Not necessarily. In the scenario I outlined to icebraining, "load" is generated (on the app server) by simple busy waits due to lock congestion: Full table locks by mysqldump block the database server to clients, so the database server itself is seeing negligible load (it's only serving one client after all).

> If you measure the CPU load on half the CPUs that are involved in serving a user, you're not really measuring anything

I'd rather argue that the Unix/Linux CPU load metric is meaningless either way, except in a vague "something's wrong somewhere, probably" way.

Arnt · on Feb 8, 2016

IMO if there's enough busywaiting that it shows up on the CPU load, then there's so much busywaiting that that is a problem, because a CPU that's busy with such chores is not available for real work. The CPU load is not (as you say) very lucid, a bit like the question mark in the "unix car" joke, but in that particular case it's caused by a real problem: Too much busywaiting.

feld · on Feb 8, 2016

Load averages are complex and also quite different between different *nix operating systems. This old post on undeadly is pretty good.

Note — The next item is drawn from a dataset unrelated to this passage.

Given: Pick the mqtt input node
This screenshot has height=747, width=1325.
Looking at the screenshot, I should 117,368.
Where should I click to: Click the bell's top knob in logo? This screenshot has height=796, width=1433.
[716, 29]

http://undeadly.org/cgi?action=article&sid=20090715034920&mo...

daveguy · on Feb 8, 2016

Related, but not the same... There was an article on HN about various tools to evaluate resource usage in the last month or two: top, lsof, netstat, etc. I think it was put out by a big name in web services: Netflix, Amazon, etc (but I'm not sure). I was sure I had it bookmarked, but I haven't been able to find it. Does anyone remember that post or have it readily available?

severine · on Feb 8, 2016

This? https://news.ycombinator.com/item?id=10654681

jbert · on Feb 8, 2016

Isn't the calculation (assuming (for simplicity) one CPU, running at 100% only on application load)

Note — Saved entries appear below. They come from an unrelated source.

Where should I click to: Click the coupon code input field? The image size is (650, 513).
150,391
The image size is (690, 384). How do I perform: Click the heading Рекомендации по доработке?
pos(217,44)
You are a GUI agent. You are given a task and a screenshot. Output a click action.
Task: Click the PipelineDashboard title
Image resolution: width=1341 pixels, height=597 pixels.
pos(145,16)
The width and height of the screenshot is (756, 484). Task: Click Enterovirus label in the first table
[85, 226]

60 requests/sec => each request takes 1/60s CPU-second == 16.6ms of CPU time to process? (This is time-on-cpu, and doesn't include time-waiting-for-cpu. I think time-on-cpu is the number you want if you're looking at optimising your codebase)

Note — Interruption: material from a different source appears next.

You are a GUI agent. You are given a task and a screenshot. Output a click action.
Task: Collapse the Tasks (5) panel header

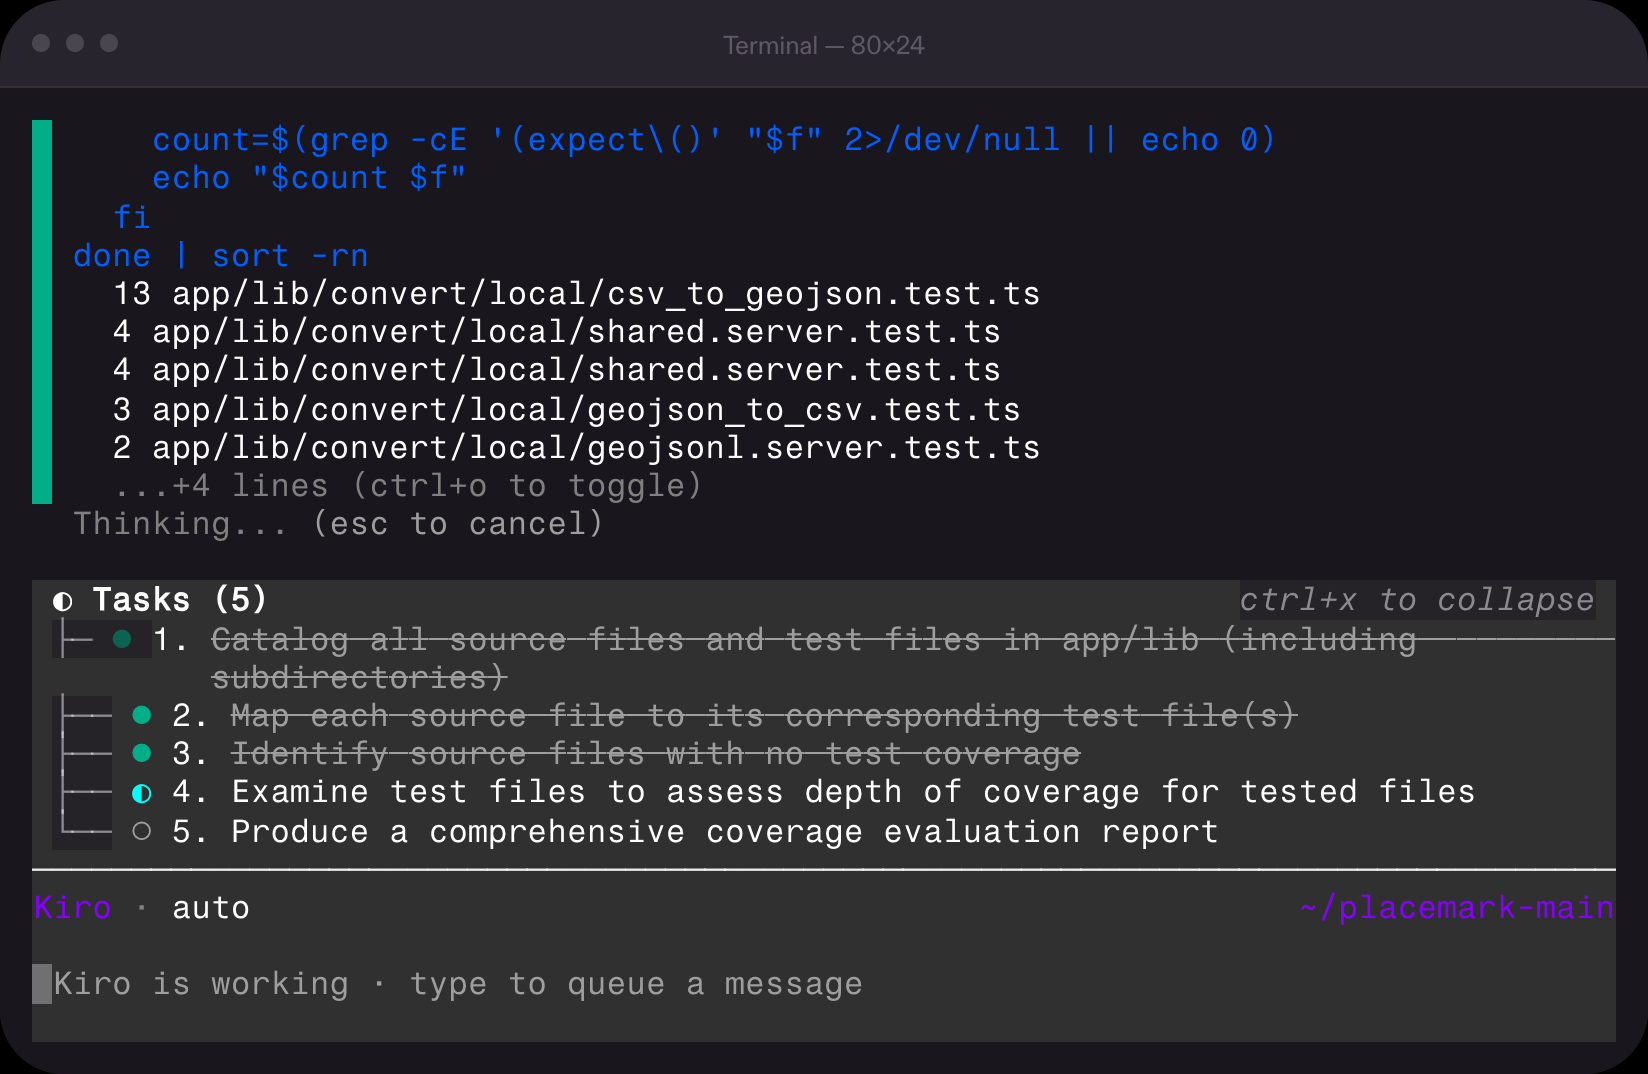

deathanatos · on Feb 8, 2016

She does mention:

> each request was taking 6 / 60 = 0.1s = 100ms of time using-or-waiting-for-the-CPU.

(emphasis mine)

In my original read, I thought her core count was greater than her load, so that would also be her direct time-on-cpu. Now I'm not so sure.

And while time-waiting-for-cpu might not be important to optimizing the codebase, you probably still want to know that your serving processes are waiting for CPU; after all, it is that number that your user's browser is seeing (at least, between the two it is moreso that one). Such a result might indicate a larger machine or more machines are required, for example.

cperciva · on Feb 8, 2016

Pretty much. If you want to get fancy you can make assumptions about the distribution of request arrival times and use the mean queue length of 6 to estimate the fraction of the time when the queue length drops to zero; you probably come out somewhere around 10% CPU idle time, so each request is taking 15 ms to process rather than 16.6 ms.

But cpu-time-per-request is definitely the number you want to pay attention to. If you cut that by a factor of 2, you won't decrease the load average from 6 to 3; you'll decrease it from 6 to less than 1.

halayli · on Feb 8, 2016

Any decent web server shows the response time. This can easily be verified. I am not sure why such number isn't tracked in the first place.